As for the defence minister’s assertion about Cyprus eyeing the US armaments market, one should probably wait before taking that cheque to the bank.

Defence Minister Savvas Angelides (left)

Contrary to the narrative spun by certain media outlets here, the lifting of the US arms embargo to Cyprus is conditional. The National Defence Authorisation Act 2020 passed by the US Congress makes this explicit.

Section 1250A of the NDAA (‘Repeal of prohibition on transfer of articles on the United States munitions list to the Republic of Cyprus’) reads:

“The policy of denial for exports, re-exports, or transfers of defence articles on the United States Munitions List to the Republic of Cyprus shall remain in place unless the president determines and certifies to the appropriate congressional committees not less than annually that:

“(A) the Government of the Republic of Cyprus is continuing to cooperate with the United States government in efforts to implement reforms on anti-money laundering regulations and financial regulatory oversight; and

“(B) the Government of the Republic of Cyprus has made and is continuing to take the steps necessary to deny Russian military vessels access to ports for refueling and servicing.”
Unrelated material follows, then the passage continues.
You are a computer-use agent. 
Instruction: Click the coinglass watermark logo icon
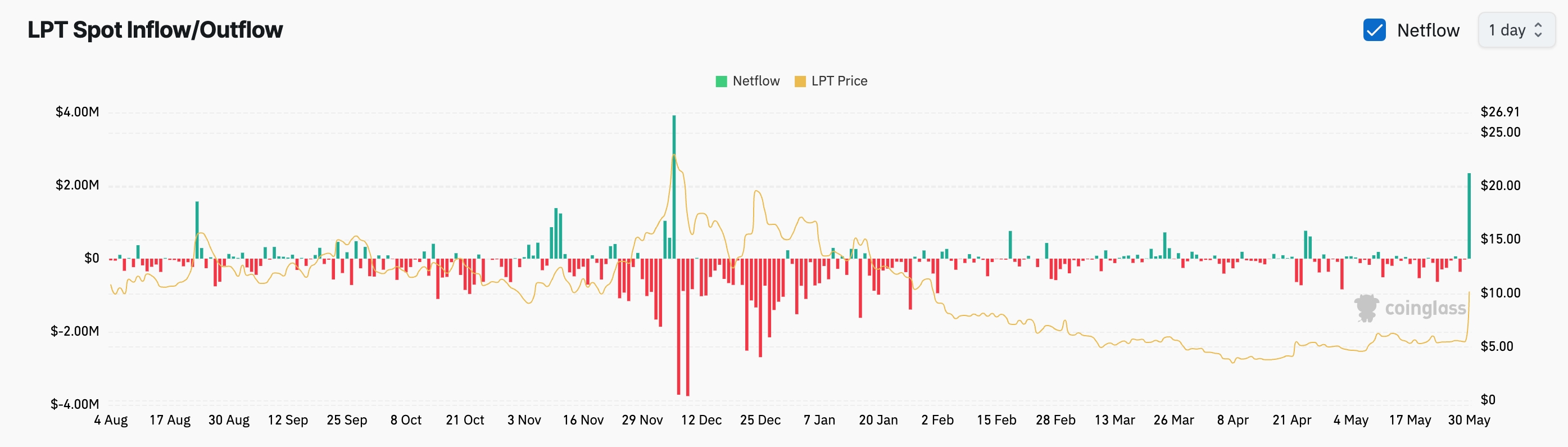[x=1367, y=308]
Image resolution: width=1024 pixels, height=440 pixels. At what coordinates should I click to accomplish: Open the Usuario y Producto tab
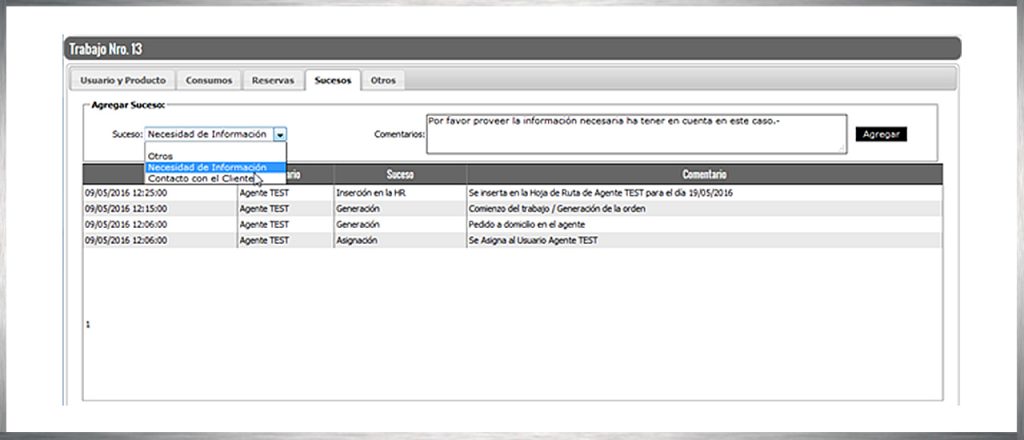tap(122, 80)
In brief, the lifting of the arms embargo remains at the discretion of the White House and comes with strings attached. And therein lies the rub.

“There is certainly great distance between ‘lifting the US arms embargo’ and ‘buying US-made weapons’,” Ioannou tells the Sunday Mail.

“Russia’s return to the eastern Mediterranean – through the Syrian ports of Tartus and Latakia – is a development that raises concerns for the West. How Cyprus will play its cards here is something that remains to be seen –keeping in mind that Limassol remains a hub for the Russian Black Sea Fleet ships.”

On the state of the Cypriot armaments industry, the analyst says it’s virtually non-existent.

“Even from a small arms perspective there’s a limited number of certified armourers or gunsmiths that have studied abroad in recognised higher education or arms industry institutions. You cannot easily jump from assault rifles to drones or projectiles when you merely deal with technical skills and DIY approaches. But there is a lot of room for opportunities, for example with countries like Greece, Italy, France or Israel, to co-produce a certain amount of weapons systems or technologies.”

Ioannou points out it would take years to grow a homespun arms industry, but adds that “it is never too late to rely on your own sources and means.”

On cyberwarfare, where Cyprus also lags, the analyst suggests the National Guard should set up a dedicated Cyber Unit.

It would be run with the help of reservists and permanent personnel.

“Cyprus has excellent programming professionals working in the private cyber security sector that are enlisted reservists at the same time. How are they utilised?”